» Entries for locating words and elements:
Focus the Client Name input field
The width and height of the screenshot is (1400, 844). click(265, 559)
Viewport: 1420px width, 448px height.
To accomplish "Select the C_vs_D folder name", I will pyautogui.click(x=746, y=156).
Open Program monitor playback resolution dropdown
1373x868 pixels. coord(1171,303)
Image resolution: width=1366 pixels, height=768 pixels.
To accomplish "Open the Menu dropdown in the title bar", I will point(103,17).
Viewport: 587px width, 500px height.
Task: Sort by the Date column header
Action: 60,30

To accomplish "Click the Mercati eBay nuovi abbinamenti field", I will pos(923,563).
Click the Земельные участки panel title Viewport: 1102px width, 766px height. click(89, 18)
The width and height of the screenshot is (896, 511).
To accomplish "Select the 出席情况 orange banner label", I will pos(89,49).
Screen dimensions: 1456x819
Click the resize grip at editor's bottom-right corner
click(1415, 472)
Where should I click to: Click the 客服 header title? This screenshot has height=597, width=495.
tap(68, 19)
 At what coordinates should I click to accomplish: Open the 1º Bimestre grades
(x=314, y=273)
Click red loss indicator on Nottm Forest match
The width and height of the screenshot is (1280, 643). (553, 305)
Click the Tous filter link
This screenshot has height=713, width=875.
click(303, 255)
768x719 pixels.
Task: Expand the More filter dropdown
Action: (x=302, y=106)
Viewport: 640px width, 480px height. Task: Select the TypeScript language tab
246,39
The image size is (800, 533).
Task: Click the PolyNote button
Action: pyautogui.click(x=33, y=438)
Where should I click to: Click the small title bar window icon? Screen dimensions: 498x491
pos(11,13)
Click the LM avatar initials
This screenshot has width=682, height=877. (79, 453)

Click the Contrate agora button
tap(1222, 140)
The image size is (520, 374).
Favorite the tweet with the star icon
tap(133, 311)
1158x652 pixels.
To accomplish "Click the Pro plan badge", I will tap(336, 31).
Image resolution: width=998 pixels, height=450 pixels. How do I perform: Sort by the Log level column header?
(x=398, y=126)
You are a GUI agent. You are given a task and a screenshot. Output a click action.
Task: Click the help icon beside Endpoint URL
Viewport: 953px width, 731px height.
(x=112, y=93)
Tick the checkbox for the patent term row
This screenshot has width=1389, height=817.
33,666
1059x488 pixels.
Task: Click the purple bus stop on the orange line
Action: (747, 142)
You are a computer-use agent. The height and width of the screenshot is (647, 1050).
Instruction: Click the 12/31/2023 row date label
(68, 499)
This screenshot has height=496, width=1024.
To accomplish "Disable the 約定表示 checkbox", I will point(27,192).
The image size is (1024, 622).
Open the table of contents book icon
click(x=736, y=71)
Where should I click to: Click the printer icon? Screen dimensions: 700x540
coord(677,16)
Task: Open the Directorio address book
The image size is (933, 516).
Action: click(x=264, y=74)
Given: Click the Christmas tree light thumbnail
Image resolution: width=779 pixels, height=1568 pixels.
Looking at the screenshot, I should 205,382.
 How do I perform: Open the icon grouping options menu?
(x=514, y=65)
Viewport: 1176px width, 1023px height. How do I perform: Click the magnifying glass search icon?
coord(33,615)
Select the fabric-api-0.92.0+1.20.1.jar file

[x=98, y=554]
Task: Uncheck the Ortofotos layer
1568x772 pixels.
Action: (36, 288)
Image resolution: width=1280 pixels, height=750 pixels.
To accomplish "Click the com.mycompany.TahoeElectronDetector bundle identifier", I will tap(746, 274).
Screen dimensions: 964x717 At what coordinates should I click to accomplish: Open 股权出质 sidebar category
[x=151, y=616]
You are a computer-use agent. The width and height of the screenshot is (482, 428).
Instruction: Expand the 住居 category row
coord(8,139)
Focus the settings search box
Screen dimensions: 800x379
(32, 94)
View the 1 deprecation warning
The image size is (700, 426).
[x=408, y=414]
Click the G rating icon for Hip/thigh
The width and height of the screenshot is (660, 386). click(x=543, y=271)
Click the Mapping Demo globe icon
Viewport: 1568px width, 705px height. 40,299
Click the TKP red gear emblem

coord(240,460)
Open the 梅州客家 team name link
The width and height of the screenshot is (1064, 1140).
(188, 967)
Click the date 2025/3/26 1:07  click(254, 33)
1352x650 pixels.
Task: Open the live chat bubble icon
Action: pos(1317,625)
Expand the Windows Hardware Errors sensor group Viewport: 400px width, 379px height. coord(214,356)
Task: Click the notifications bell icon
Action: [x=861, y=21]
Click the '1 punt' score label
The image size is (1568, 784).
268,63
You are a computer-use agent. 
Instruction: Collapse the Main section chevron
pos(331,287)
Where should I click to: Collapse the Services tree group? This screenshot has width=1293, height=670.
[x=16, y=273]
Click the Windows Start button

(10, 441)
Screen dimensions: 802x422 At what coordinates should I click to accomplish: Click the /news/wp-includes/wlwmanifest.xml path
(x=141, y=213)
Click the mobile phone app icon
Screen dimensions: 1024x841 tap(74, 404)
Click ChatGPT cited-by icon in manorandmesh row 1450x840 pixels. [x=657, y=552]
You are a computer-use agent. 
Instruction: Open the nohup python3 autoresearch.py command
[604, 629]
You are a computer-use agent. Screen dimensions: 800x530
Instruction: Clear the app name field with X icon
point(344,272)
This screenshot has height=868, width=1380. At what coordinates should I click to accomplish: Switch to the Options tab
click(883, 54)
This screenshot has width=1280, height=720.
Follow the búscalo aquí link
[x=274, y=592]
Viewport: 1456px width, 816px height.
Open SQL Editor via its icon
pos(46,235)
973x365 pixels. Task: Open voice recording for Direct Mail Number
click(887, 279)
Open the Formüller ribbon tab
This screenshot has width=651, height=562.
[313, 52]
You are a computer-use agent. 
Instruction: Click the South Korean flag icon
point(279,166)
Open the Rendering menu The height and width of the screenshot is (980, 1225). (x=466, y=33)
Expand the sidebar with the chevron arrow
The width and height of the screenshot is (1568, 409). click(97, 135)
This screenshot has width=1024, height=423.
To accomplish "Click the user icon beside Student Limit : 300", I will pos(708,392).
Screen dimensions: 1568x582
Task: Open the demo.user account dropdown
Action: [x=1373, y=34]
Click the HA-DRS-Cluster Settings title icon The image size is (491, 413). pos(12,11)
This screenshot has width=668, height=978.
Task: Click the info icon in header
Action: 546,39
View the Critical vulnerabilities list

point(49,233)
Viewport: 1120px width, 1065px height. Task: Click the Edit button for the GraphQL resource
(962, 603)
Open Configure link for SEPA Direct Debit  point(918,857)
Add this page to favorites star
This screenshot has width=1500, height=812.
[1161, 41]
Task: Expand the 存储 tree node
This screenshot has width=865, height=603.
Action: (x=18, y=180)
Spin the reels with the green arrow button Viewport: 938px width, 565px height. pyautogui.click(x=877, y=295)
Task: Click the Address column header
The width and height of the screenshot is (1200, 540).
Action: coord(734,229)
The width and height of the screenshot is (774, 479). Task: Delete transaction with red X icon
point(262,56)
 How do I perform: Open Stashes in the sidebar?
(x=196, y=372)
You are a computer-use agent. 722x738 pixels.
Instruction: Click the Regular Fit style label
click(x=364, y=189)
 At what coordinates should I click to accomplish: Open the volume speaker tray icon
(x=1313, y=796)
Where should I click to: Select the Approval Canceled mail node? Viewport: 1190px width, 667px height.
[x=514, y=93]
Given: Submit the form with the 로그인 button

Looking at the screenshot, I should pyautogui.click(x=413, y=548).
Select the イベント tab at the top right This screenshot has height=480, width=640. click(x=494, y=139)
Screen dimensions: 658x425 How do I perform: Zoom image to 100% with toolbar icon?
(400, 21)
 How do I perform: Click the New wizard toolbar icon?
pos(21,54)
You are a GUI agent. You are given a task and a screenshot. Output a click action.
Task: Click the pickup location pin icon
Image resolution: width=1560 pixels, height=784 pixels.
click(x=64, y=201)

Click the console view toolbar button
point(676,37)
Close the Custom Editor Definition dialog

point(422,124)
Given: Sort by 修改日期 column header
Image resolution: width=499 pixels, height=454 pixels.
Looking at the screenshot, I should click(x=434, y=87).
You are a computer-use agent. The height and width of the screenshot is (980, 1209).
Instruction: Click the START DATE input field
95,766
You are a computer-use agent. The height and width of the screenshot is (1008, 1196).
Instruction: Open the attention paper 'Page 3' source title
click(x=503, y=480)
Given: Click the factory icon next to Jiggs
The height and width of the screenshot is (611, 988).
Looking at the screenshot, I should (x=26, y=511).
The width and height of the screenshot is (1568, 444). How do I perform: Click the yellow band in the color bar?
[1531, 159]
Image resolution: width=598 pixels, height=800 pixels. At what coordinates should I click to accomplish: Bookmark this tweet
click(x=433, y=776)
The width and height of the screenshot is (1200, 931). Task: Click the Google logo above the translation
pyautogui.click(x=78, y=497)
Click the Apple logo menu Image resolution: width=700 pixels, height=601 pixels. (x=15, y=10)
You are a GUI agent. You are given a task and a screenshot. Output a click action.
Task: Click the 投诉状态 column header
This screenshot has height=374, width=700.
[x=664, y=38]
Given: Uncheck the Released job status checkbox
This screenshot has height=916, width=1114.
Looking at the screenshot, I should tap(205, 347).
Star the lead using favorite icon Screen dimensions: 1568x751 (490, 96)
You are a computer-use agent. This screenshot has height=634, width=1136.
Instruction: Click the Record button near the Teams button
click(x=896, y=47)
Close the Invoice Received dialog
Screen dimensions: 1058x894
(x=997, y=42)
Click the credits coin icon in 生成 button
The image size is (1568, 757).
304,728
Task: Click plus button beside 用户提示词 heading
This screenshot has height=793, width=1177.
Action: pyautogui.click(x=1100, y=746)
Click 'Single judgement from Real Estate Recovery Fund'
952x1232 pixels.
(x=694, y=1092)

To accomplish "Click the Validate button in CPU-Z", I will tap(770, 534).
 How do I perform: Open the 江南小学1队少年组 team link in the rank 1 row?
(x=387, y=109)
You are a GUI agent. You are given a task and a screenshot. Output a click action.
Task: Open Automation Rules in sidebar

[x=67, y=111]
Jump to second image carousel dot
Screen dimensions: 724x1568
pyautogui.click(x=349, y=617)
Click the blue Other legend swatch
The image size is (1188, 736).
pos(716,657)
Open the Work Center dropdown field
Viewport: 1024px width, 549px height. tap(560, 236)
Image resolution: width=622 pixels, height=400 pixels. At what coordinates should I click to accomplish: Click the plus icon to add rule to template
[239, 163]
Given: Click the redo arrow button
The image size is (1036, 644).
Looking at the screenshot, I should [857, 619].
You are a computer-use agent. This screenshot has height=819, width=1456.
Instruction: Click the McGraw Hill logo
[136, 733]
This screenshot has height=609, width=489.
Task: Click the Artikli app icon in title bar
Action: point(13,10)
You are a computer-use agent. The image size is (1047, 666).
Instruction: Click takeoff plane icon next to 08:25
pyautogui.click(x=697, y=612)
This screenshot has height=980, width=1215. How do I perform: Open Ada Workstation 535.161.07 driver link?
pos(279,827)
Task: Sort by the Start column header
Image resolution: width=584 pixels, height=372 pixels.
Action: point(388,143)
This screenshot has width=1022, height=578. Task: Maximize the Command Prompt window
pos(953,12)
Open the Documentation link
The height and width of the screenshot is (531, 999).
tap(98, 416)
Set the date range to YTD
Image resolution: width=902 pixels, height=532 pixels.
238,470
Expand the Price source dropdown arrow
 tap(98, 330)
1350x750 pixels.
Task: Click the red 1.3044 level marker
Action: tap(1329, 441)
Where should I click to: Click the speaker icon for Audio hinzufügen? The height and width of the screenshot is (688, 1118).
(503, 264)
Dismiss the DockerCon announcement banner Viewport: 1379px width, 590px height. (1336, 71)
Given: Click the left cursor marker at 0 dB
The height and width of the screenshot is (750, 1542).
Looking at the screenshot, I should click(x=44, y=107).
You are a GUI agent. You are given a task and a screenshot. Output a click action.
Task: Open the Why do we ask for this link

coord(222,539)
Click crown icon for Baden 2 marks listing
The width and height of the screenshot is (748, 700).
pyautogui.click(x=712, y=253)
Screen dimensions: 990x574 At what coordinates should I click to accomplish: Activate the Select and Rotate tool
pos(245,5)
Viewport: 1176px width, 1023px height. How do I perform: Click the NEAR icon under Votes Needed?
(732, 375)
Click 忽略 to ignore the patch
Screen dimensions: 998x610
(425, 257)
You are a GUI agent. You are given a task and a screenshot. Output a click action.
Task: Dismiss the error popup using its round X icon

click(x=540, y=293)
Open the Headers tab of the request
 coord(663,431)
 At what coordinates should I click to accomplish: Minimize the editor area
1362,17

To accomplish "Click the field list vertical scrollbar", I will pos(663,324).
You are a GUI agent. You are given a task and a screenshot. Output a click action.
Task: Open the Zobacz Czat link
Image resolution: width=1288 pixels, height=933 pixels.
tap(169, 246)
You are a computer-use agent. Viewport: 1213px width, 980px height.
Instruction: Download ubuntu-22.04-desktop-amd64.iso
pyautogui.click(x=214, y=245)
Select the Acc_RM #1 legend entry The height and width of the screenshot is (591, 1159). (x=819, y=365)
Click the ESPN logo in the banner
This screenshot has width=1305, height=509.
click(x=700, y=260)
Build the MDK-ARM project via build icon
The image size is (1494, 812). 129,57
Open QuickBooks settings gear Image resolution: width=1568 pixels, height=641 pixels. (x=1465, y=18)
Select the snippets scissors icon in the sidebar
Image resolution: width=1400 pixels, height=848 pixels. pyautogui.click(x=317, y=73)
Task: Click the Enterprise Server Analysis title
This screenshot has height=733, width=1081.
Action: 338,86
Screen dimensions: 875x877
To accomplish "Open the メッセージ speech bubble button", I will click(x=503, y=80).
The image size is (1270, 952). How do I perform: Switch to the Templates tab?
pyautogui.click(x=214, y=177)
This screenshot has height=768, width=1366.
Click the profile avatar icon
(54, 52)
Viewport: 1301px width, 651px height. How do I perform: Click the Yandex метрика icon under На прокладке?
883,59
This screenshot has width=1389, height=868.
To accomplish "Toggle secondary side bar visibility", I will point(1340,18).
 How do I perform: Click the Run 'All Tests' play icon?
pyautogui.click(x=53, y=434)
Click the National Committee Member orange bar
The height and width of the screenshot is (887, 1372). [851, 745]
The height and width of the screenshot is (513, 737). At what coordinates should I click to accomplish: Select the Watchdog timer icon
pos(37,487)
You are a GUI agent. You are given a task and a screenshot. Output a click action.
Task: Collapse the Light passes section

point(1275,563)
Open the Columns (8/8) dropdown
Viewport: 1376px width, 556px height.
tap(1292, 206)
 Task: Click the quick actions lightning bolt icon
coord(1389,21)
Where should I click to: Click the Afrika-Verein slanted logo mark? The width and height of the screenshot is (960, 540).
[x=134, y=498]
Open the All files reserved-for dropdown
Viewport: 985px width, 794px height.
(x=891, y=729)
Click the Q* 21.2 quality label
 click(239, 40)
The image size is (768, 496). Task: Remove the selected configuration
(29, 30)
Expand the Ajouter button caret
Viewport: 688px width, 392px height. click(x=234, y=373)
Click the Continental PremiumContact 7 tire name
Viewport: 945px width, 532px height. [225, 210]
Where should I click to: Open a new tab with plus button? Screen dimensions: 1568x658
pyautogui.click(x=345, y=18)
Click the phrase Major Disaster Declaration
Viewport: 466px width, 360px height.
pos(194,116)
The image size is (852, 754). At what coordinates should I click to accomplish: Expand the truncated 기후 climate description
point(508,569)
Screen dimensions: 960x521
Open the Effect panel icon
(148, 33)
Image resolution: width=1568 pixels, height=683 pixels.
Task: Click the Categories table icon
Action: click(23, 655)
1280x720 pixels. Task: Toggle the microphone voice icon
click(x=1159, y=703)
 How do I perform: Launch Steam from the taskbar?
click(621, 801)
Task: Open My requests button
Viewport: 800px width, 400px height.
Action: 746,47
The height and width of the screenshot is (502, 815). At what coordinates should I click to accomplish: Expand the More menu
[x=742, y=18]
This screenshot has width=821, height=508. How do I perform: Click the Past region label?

» PROBLEM STATEMENT: Copy the data above exactly as it appears, from the line containing "Given: Click the Christmas" through the line containing "pos(331,287)", including both of those lines.

» TASK RESULT:
Given: Click the Christmas tree light thumbnail
Image resolution: width=779 pixels, height=1568 pixels.
Looking at the screenshot, I should 205,382.
 How do I perform: Open the icon grouping options menu?
(x=514, y=65)
Viewport: 1176px width, 1023px height. How do I perform: Click the magnifying glass search icon?
coord(33,615)
Select the fabric-api-0.92.0+1.20.1.jar file

[x=98, y=554]
Task: Uncheck the Ortofotos layer
1568x772 pixels.
Action: (36, 288)
Image resolution: width=1280 pixels, height=750 pixels.
To accomplish "Click the com.mycompany.TahoeElectronDetector bundle identifier", I will tap(746, 274).
Screen dimensions: 964x717 At what coordinates should I click to accomplish: Open 股权出质 sidebar category
[x=151, y=616]
You are a computer-use agent. The width and height of the screenshot is (482, 428).
Instruction: Expand the 住居 category row
coord(8,139)
Focus the settings search box
Screen dimensions: 800x379
(32, 94)
View the 1 deprecation warning
The image size is (700, 426).
[x=408, y=414]
Click the G rating icon for Hip/thigh
The width and height of the screenshot is (660, 386). click(x=543, y=271)
Click the Mapping Demo globe icon
Viewport: 1568px width, 705px height. 40,299
Click the TKP red gear emblem

coord(240,460)
Open the 梅州客家 team name link
The width and height of the screenshot is (1064, 1140).
(188, 967)
Click the date 2025/3/26 1:07  click(254, 33)
1352x650 pixels.
Task: Open the live chat bubble icon
Action: pos(1317,625)
Expand the Windows Hardware Errors sensor group Viewport: 400px width, 379px height. coord(214,356)
Task: Click the notifications bell icon
Action: [x=861, y=21]
Click the '1 punt' score label
The image size is (1568, 784).
268,63
You are a computer-use agent. 
Instruction: Collapse the Main section chevron
pos(331,287)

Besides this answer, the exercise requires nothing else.